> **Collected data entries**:
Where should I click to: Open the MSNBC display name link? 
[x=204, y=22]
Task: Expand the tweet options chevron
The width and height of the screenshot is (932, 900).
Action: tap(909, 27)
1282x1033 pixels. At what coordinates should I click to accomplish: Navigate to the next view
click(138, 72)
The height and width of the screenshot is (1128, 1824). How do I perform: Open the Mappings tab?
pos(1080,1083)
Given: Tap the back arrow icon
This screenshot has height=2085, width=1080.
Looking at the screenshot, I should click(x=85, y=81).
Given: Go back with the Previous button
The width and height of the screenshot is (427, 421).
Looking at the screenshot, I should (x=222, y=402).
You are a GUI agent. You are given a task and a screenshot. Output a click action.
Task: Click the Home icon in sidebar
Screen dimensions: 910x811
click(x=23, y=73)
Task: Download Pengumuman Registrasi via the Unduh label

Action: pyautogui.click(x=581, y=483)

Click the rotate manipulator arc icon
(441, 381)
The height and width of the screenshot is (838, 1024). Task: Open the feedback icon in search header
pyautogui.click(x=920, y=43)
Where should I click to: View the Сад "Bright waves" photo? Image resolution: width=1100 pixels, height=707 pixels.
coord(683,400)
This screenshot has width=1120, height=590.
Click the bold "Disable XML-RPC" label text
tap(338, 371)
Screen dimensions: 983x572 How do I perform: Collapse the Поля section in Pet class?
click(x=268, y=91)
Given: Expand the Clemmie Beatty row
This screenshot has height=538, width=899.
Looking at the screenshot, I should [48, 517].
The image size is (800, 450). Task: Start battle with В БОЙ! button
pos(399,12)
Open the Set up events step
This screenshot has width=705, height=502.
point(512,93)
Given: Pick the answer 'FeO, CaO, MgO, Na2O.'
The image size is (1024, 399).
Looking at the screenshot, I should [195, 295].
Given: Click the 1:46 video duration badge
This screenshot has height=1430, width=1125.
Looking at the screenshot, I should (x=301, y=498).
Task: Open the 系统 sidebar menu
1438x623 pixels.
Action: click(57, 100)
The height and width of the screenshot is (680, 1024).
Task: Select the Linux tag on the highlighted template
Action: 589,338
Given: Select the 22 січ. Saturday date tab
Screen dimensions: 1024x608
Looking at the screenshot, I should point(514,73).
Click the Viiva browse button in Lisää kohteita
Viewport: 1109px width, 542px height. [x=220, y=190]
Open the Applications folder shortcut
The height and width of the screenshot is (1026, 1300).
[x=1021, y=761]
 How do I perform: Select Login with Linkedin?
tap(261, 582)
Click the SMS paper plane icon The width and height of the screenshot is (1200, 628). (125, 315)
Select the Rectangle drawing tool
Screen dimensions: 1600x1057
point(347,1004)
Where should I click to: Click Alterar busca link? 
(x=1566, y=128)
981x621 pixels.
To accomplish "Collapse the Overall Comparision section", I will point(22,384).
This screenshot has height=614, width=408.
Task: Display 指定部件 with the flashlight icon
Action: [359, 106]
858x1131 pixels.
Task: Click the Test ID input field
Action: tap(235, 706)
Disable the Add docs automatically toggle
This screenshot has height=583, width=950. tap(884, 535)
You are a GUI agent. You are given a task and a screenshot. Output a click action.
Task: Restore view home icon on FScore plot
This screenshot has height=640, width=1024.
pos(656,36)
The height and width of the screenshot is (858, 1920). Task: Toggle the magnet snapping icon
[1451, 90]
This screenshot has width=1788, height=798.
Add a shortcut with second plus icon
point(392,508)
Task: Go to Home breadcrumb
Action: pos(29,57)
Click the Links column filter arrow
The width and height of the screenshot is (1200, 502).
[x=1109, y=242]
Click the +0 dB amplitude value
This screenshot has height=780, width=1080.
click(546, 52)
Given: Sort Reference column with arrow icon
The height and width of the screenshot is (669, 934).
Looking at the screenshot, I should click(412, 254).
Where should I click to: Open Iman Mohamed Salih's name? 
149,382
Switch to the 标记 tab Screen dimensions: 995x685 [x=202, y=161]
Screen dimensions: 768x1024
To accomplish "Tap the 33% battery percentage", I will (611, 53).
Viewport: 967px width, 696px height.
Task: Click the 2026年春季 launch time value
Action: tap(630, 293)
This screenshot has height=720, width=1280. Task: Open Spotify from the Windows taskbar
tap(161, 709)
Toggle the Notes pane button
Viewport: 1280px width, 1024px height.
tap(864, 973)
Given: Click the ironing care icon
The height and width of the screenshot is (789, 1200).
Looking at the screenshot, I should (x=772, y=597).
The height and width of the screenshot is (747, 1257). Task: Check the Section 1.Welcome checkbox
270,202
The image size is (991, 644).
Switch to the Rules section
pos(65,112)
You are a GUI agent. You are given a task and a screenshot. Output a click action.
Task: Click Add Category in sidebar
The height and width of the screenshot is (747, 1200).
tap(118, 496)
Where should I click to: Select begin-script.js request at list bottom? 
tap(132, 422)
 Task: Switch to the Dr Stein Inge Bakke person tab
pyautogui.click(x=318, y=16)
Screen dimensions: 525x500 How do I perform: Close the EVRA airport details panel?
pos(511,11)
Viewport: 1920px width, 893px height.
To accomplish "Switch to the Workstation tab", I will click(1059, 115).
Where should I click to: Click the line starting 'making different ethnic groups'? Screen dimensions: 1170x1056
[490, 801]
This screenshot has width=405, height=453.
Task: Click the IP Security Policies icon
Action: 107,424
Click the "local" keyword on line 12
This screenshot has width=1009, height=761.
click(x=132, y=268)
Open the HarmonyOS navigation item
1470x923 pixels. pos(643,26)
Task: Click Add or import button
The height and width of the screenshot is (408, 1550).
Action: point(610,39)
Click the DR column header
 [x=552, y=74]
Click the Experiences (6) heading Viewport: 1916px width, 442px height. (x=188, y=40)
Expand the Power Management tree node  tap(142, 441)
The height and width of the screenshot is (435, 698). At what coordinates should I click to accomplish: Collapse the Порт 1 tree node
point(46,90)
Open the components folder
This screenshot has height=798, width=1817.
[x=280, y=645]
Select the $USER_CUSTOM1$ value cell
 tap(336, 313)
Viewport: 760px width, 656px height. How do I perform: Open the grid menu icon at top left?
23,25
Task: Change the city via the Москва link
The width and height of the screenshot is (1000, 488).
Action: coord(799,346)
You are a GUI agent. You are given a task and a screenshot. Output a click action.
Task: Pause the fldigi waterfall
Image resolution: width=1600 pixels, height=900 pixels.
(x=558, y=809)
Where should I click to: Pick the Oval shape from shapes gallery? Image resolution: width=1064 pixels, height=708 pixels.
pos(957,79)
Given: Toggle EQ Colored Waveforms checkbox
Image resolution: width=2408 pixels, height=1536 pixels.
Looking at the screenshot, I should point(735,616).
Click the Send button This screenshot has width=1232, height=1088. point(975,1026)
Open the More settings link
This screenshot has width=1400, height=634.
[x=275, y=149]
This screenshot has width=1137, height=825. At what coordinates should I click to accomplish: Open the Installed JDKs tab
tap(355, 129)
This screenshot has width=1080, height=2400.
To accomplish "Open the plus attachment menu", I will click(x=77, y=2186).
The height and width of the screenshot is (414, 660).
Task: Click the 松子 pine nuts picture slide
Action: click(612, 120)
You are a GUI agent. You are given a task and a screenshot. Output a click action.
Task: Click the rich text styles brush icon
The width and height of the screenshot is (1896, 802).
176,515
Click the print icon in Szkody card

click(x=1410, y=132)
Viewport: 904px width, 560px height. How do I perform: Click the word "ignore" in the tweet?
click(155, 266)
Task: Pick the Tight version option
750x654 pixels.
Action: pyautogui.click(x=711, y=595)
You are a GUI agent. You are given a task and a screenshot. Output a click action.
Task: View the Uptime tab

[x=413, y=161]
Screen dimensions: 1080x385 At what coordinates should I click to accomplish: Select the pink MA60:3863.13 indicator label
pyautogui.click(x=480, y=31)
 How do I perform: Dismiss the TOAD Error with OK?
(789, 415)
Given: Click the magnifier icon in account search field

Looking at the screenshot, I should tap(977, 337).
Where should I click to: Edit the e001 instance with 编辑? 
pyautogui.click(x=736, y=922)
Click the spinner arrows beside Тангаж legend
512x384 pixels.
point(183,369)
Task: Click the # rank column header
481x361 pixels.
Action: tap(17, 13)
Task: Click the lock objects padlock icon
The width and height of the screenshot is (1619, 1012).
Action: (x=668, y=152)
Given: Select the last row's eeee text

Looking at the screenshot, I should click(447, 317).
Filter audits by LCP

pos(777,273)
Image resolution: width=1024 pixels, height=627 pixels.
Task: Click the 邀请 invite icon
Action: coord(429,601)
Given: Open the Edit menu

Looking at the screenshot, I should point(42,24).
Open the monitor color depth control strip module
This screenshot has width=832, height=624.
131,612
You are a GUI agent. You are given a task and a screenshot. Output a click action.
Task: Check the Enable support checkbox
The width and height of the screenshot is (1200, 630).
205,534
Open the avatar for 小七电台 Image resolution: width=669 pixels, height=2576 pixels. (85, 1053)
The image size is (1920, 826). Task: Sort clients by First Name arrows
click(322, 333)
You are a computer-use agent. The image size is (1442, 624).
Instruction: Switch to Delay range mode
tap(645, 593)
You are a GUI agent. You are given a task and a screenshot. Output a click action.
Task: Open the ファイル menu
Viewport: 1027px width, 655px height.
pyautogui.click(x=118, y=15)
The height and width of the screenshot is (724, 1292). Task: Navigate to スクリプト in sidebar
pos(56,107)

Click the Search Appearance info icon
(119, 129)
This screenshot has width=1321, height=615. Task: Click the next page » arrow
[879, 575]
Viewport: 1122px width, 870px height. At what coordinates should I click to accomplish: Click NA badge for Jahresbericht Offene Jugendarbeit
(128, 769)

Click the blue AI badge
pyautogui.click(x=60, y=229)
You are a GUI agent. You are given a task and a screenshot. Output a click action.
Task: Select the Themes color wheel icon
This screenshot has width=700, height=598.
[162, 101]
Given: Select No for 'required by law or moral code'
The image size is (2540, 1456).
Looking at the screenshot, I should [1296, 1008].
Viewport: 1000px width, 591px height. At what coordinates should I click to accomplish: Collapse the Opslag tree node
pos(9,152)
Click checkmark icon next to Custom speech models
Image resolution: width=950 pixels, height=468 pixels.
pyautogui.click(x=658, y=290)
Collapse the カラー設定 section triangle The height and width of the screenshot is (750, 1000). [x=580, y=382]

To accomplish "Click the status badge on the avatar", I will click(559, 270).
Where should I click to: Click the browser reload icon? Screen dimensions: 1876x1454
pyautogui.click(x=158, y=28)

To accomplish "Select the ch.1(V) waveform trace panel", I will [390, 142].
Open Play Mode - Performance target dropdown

> **EXERCISE**: Scan the records above for the string "avatar", then copy each line where it turns up.

> **FINISHED TASK**:
Open the avatar for 小七电台 Image resolution: width=669 pixels, height=2576 pixels. (85, 1053)
To accomplish "Click the status badge on the avatar", I will click(559, 270).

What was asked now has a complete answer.